**EXERCISE AIM:** Every line in the records below that holds the word "navigation" is to be copied.

-- SOURCE MATERIAL follows --

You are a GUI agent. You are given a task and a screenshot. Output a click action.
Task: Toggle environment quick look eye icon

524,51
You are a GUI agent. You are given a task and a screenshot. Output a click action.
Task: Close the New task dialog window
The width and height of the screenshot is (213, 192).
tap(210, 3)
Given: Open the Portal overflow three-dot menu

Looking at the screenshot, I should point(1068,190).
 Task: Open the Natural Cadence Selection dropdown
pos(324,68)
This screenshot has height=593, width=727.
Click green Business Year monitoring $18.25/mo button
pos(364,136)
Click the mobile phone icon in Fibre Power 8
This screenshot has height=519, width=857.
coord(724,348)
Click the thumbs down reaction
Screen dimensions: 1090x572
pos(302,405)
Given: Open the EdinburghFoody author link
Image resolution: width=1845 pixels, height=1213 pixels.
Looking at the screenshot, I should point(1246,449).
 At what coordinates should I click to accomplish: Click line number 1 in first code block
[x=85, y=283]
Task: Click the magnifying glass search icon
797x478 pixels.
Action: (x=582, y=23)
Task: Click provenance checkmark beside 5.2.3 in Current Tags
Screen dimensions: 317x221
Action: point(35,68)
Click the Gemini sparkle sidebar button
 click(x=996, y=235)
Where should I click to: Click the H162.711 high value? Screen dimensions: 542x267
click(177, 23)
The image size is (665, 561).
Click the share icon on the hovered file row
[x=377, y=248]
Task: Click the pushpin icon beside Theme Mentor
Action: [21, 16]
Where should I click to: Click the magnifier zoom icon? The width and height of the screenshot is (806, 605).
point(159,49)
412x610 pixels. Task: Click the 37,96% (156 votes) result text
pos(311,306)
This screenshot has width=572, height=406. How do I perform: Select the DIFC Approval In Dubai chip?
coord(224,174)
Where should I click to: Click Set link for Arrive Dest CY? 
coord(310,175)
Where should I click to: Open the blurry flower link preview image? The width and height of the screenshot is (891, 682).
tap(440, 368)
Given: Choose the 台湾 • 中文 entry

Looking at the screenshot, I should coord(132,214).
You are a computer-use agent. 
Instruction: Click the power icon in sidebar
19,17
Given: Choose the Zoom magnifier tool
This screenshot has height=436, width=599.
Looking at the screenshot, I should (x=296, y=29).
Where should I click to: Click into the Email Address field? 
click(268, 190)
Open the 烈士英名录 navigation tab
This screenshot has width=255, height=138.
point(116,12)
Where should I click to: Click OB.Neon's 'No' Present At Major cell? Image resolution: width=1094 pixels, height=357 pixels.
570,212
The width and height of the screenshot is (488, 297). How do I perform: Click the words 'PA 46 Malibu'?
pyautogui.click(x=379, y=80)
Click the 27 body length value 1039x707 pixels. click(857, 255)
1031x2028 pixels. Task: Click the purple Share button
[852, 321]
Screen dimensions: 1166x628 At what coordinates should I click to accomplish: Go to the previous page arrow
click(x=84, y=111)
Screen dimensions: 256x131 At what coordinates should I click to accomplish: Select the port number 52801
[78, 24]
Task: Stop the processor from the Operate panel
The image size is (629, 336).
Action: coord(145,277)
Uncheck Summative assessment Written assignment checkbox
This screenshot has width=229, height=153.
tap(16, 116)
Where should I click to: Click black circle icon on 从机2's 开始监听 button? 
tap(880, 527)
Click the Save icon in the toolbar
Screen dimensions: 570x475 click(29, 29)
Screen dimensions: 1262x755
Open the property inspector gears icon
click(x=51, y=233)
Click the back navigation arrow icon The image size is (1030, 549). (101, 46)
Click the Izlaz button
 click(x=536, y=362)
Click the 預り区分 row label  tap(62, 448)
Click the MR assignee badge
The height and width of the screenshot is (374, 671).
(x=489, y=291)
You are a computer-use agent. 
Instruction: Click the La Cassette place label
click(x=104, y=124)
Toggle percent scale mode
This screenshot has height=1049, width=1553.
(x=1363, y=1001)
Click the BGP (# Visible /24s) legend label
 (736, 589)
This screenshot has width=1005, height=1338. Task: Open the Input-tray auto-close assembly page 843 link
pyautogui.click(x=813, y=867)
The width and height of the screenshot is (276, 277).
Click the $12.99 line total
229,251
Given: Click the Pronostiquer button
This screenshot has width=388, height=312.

-- SOURCE MATERIAL concluded --

**RESPONSE:**
Open the 烈士英名录 navigation tab
Click the back navigation arrow icon The image size is (1030, 549). (101, 46)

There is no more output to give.